(Source passage)
[Start of Attachment]
Grantee Helps Build American Indian Health Research through Trans-Disciplinary Collaboration
NIMHD welcomed Clinical Psychologist Dr. Amy Elliott last month to present a line of research to build American Indian health studies through transdisciplinary collaboration. Elliott explained the evolution of the Collaborative Research Center for American Indian Health (CRCAIH) program, an NIMHD-funded research grant, and how it helps tribal communities and health researchers collaborate on studies that focus on improving the social determinants of health of AIs in South Dakota, North Dakota, and Minnesota.
“There are three components that drive our work,” said Elliott. This is the main take away I want you to have from this presentation. We work to marry three components in all projects: good science, community engagement, and constant respect for tribal sovereignty.”
Dr. Elliott’s work began in the Northern Plains with the Safe Passage Study, a research grant funded by NICHD. The large prospective study intended to investigate the relationship between prenatal alcohol exposure and adverse outcomes, such as stillbirth and Sudden Infant Death Syndrome. The foundation for this work began in the early 90’s with the Aberdeen Area Infant Mortality Study, which was driven by a tribal request to investigate why the American Indian/Alaska Native (AI/AN) infant mortality rate was so much higher than other races in the same region. Unfortunately, this higher infant mortality rate persists today.
“Studies like the Aberdeen Area Infant Mortality Study and subsequently the Safe Passage Study planted the seeds for tribally-driven collaborative research,” Elliott said. “These studies included many discussions on relating the latest scientific knowledge with the questions that are most relevant in the involved tribal communities. These included many tough discussions involving data sharing, genetics studies, tissue collection to name just a few topics.”
[End of Attachment]
(Your tasks)
• A. Decide whether each statement agrees with the article on American Indian health research: (i) The Safe Passage Study was a research grant funded by NICHD. (ii) The CRCAIH program focuses on communities in South Dakota, North Dakota, and Montana. (iii) The higher AI/AN infant mortality rate no longer persists. Answer yes or no for each and quote the deciding words of the article.
• B. Copy down the part of the article on American Indian health research from "Dr. Elliott’s work" up to and including "rate persists today.".
• C. Resume the article on American Indian health research after its last sentence.

(Source material)
[Start of Attachment]
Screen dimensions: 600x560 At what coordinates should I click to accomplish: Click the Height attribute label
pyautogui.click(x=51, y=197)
[End of Attachment]
[Start of Attachment]
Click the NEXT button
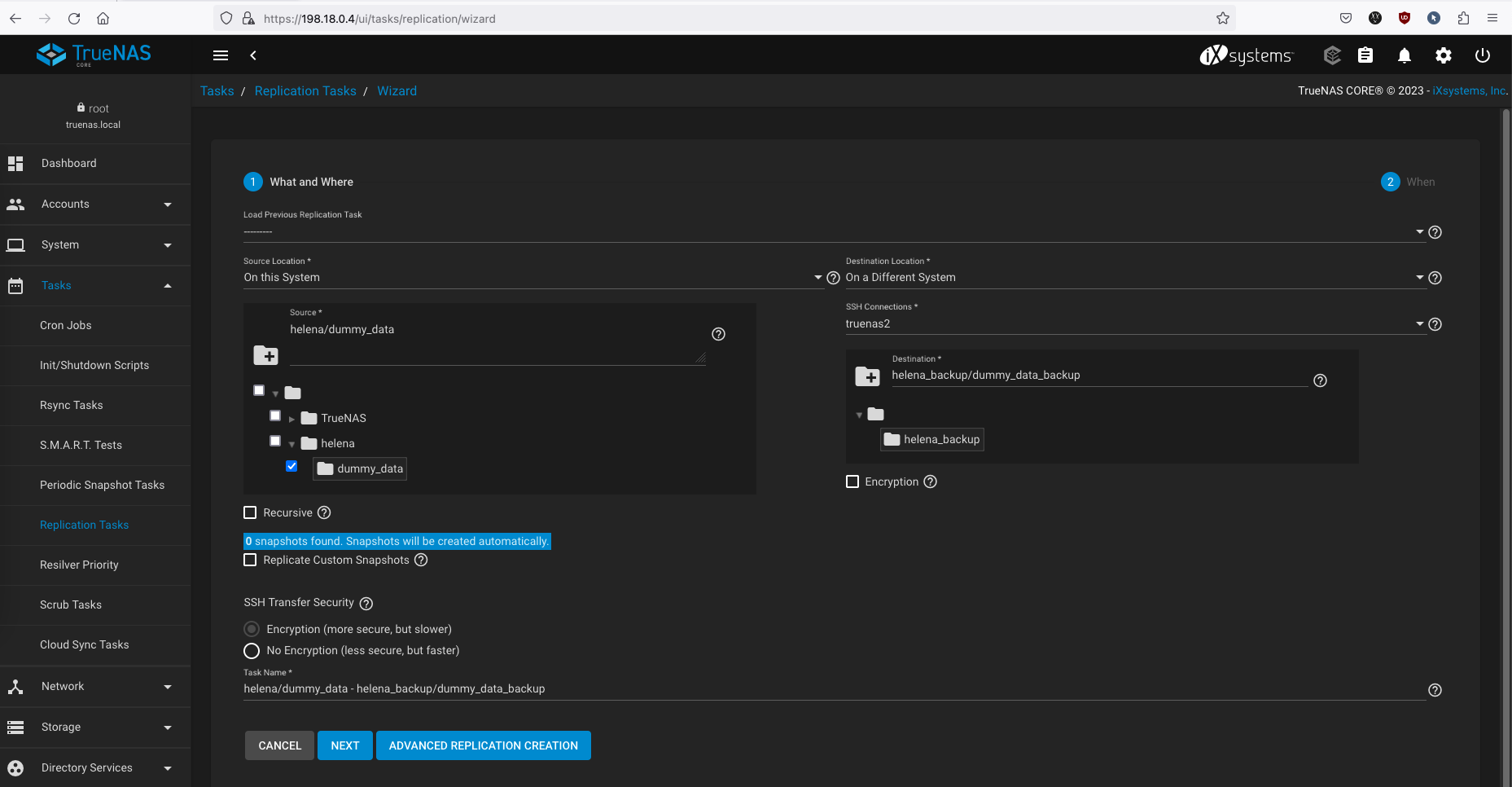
[End of Attachment]
[Start of Attachment]
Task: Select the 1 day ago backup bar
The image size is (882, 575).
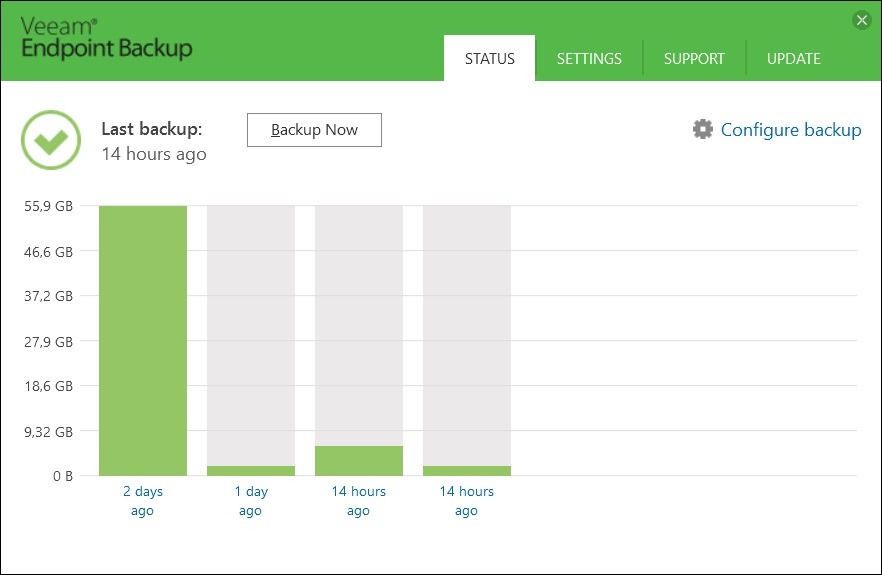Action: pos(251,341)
[End of Attachment]
(Answers to the tasks)
• A.
(i) Yes: "a research grant funded by NICHD"
(ii) No: "South Dakota, North Dakota, and Minnesota"
(iii) No: "Unfortunately, this higher infant mortality rate persists today."

• B.
Dr. Elliott’s work began in the Northern Plains with the Safe Passage Study, a research grant funded by NICHD. The large prospective study intended to investigate the relationship between prenatal alcohol exposure and adverse outcomes, such as stillbirth and Sudden Infant Death Syndrome. The foundation for this work began in the early 90’s with the Aberdeen Area Infant Mortality Study, which was driven by a tribal request to investigate why the American Indian/Alaska Native (AI/AN) infant mortality rate was so much higher than other races in the same region. Unfortunately, this higher infant mortality rate persists today.

• C.
To seek answers to the tough questions, CRCAIH was developed to fund cutting-edge transdisciplinary research that will address the significant health disparities experienced by AIs in South Dakota, North Dakota and Minnesota. According to CRCAIH, racial and ethnic minorities in the U.S. continue to have higher rates of disease and early death than the rest of the nation. The AI/AN population is one of the smallest U.S. racial and ethnic minority group. In spite of its small size, the AI/AN group has the highest health risk factors of any racial minority, the highest percentage of chronic disease of any racial minority, a life expectancy lower than that of the general U.S. population, a cancer mortality rate 40 percent higher than that of the general U.S. population, and a cardiovascular disease rate 100 percent higher than that of the general U.S. population.
Poverty, low levels of education, low socio-economic status, crime, and greater exposure to environmental hazards all contribute to the health crisis of the AI/AN population. In addition, there are regional health differences between American Indian populations. All CRCAIH projects embrace a “social determinants of health” theme leading to the improvement of American Indian health.
CRCAIH has four goals:
- Help tribes and health researchers build the strong relationships needed to plan and carry out research on regional American Indian health issues.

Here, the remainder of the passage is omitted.